Current Services Estimates

Current Services Estimates in the United States

Current Services Estimates in the Federal Budget Process

Meaning of Current Services Estimates in the congressional and executive budget processes (GAO source): Estimates submitted by the President of the levels of budget authority and outlays for the ensuing fiscal year based on the continuation of existing levels of service. These estimates reflect the anticipated costs of continuing federal programs and activities at present levels without policy changes. Such estimates ignore all new presidential or congressional initiatives, including reductions or increases that are not yet law.

With the proposed budget each year, the President must transmit current services estimates and the economic assumptions upon which they are based. Updated current services estimates are also included in the Mid-Session Review of the President’s budget, but are not identified by that title and are confined to those programs that are essentially automatic (that is, they exclude programs controlled through annual appropriations). The current services data in the Mid-Session Review are identified as being for “mandatory and related programs under current law.”

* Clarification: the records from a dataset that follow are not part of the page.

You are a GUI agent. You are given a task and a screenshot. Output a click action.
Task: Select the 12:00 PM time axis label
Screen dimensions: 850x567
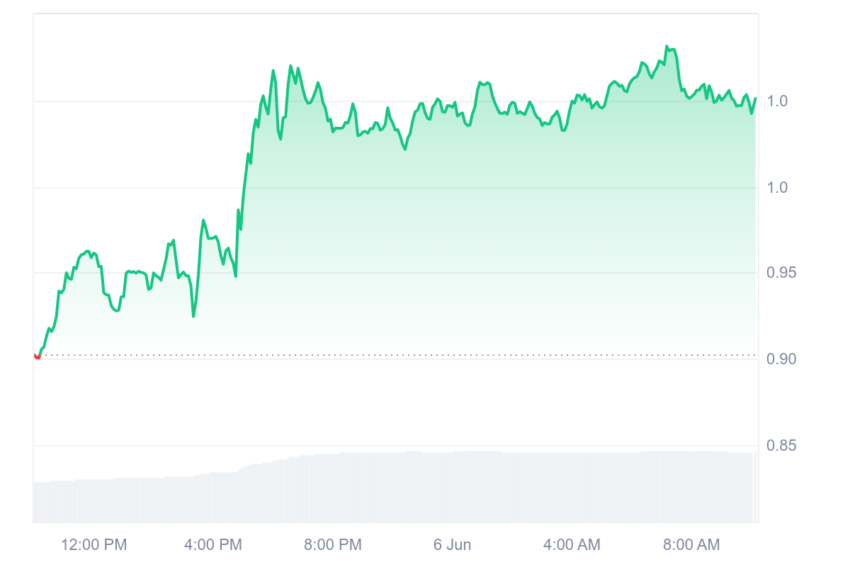(94, 545)
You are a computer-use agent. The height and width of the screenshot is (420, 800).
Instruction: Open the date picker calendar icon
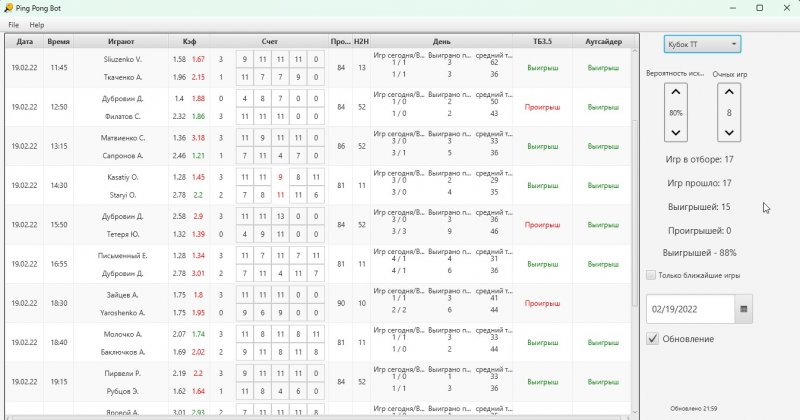click(743, 310)
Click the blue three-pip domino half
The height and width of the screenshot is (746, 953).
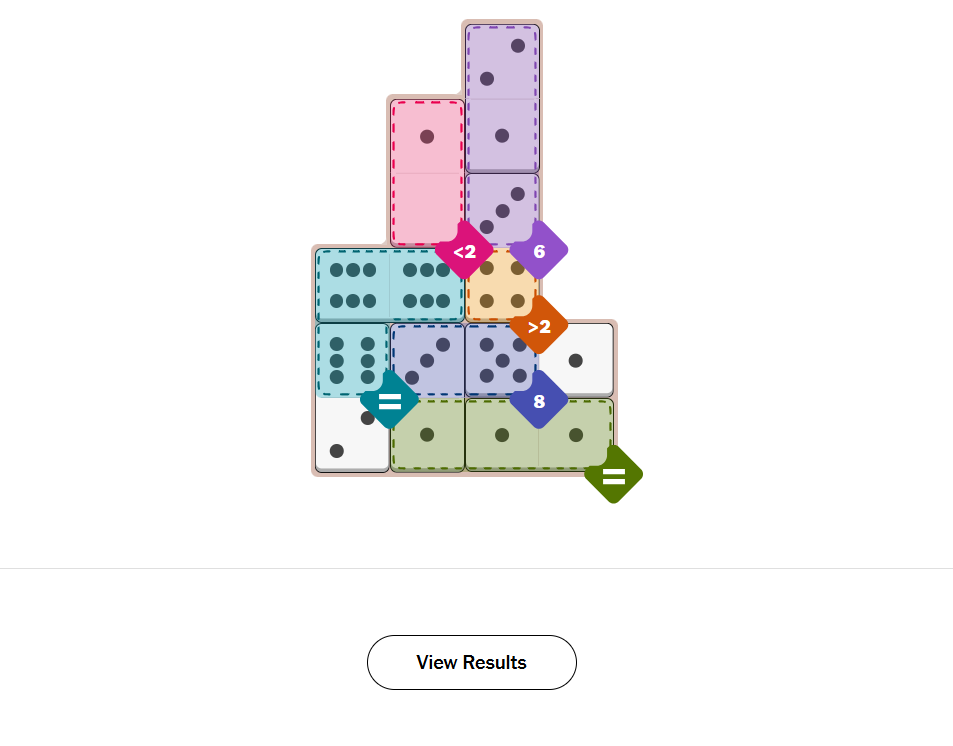pos(427,359)
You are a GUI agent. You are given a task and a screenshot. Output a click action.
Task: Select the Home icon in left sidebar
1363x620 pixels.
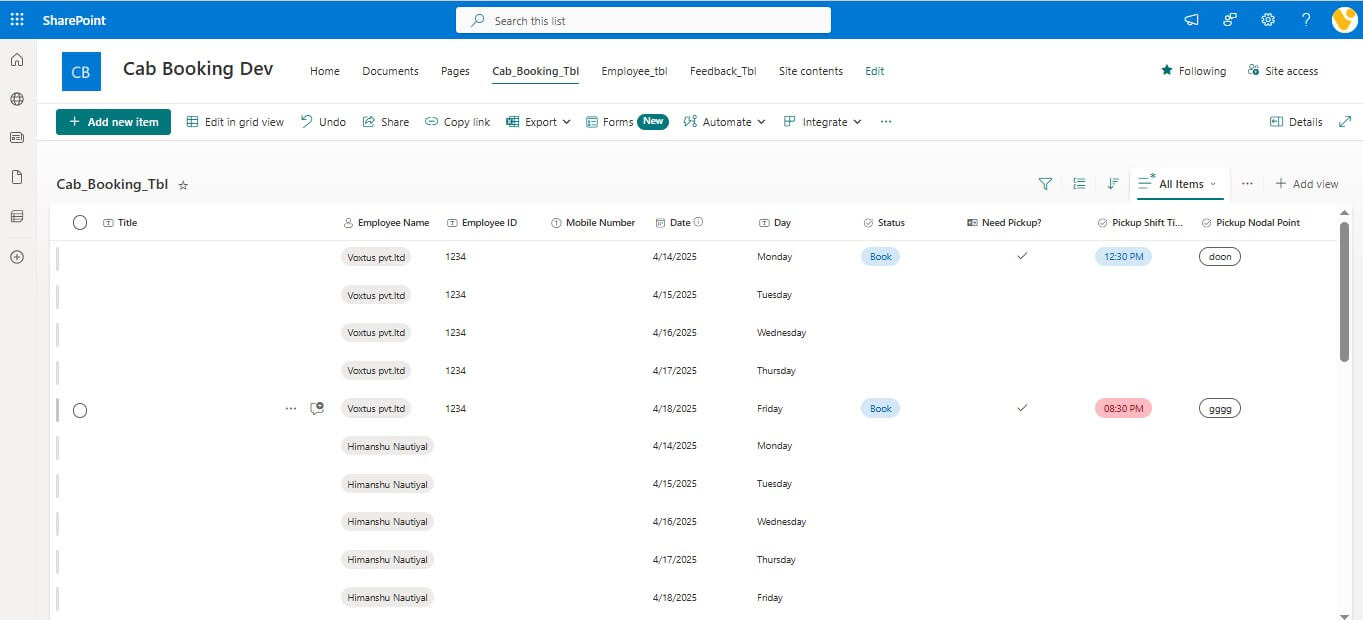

The Congressional Budget Office (CBO) also prepares similar estimates. For a more detailed discussion of this term, see “Current Services Estimates” in the Analytical Perspectives of the President’s budget. (See also Baseline; Multiyear Budget Planning.)

Resources

See Also

Further Reading

  • Legislatures and the budget process: the myth of fiscal control

    (J Wehner, 2010)

  • Reconcilable Differences?: Congress, the Budget Process, and the Deficit (JB Gilmour, 1990)
  • Fiscal institutions and fiscal performance

    (JM Poterba, J von Hagen, 2008)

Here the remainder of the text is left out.